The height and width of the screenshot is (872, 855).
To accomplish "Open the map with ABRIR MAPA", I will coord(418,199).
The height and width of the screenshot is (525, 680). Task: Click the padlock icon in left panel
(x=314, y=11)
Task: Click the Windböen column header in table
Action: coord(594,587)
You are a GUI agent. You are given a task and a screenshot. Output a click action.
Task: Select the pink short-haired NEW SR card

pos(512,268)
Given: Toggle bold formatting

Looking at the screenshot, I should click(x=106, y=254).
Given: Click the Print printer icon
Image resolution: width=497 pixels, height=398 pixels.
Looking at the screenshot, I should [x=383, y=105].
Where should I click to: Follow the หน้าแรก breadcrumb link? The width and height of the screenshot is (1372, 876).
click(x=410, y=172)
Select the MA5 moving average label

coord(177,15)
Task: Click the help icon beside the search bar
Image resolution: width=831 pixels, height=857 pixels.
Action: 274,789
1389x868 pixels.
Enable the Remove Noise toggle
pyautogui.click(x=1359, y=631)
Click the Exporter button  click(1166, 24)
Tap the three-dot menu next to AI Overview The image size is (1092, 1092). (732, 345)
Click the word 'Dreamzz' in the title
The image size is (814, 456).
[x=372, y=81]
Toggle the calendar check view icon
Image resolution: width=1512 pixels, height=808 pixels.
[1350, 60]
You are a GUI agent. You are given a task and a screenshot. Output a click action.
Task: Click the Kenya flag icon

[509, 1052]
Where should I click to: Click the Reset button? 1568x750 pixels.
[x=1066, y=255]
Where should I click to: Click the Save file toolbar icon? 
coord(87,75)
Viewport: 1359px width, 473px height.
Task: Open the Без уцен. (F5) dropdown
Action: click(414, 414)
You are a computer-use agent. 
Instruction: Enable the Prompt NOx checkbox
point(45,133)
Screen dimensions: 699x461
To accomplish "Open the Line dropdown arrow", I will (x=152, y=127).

__________________________________________________

# What is needed:
Convert the lines above into a Markdown table with two columns, Number and Line. Give each line its own row and leave out the blank ones.

# Solution to this task:
| Number | Line |
|---|---|
| 1 | The height and width of the screenshot is (872, 855). |
| 2 | To accomplish "Open the map with ABRIR MAPA", I will coord(418,199). |
| 3 | The height and width of the screenshot is (525, 680). Task: Click the padlock icon in left panel |
| 4 | (x=314, y=11) |
| 5 | Task: Click the Windböen column header in table |
| 6 | Action: coord(594,587) |
| 7 | You are a GUI agent. You are given a task and a screenshot. Output a click action. |
| 8 | Task: Select the pink short-haired NEW SR card |
| 9 | pos(512,268) |
| 10 | Given: Toggle bold formatting |
| 11 | Looking at the screenshot, I should click(x=106, y=254). |
| 12 | Given: Click the Print printer icon |
| 13 | Image resolution: width=497 pixels, height=398 pixels. |
| 14 | Looking at the screenshot, I should [x=383, y=105]. |
| 15 | Where should I click to: Follow the หน้าแรก breadcrumb link? The width and height of the screenshot is (1372, 876). |
| 16 | click(x=410, y=172) |
| 17 | Select the MA5 moving average label |
| 18 | coord(177,15) |
| 19 | Task: Click the help icon beside the search bar |
| 20 | Image resolution: width=831 pixels, height=857 pixels. |
| 21 | Action: 274,789 |
| 22 | 1389x868 pixels. |
| 23 | Enable the Remove Noise toggle |
| 24 | pyautogui.click(x=1359, y=631) |
| 25 | Click the Exporter button  click(1166, 24) |
| 26 | Tap the three-dot menu next to AI Overview The image size is (1092, 1092). (732, 345) |
| 27 | Click the word 'Dreamzz' in the title |
| 28 | The image size is (814, 456). |
| 29 | [x=372, y=81] |
| 30 | Toggle the calendar check view icon |
| 31 | Image resolution: width=1512 pixels, height=808 pixels. |
| 32 | [1350, 60] |
| 33 | You are a GUI agent. You are given a task and a screenshot. Output a click action. |
| 34 | Task: Click the Kenya flag icon |
| 35 | [509, 1052] |
| 36 | Where should I click to: Click the Reset button? 1568x750 pixels. |
| 37 | [x=1066, y=255] |
| 38 | Where should I click to: Click the Save file toolbar icon?  |
| 39 | coord(87,75) |
| 40 | Viewport: 1359px width, 473px height. |
| 41 | Task: Open the Без уцен. (F5) dropdown |
| 42 | Action: click(414, 414) |
| 43 | You are a computer-use agent.  |
| 44 | Instruction: Enable the Prompt NOx checkbox |
| 45 | point(45,133) |
| 46 | Screen dimensions: 699x461 |
| 47 | To accomplish "Open the Line dropdown arrow", I will (x=152, y=127). |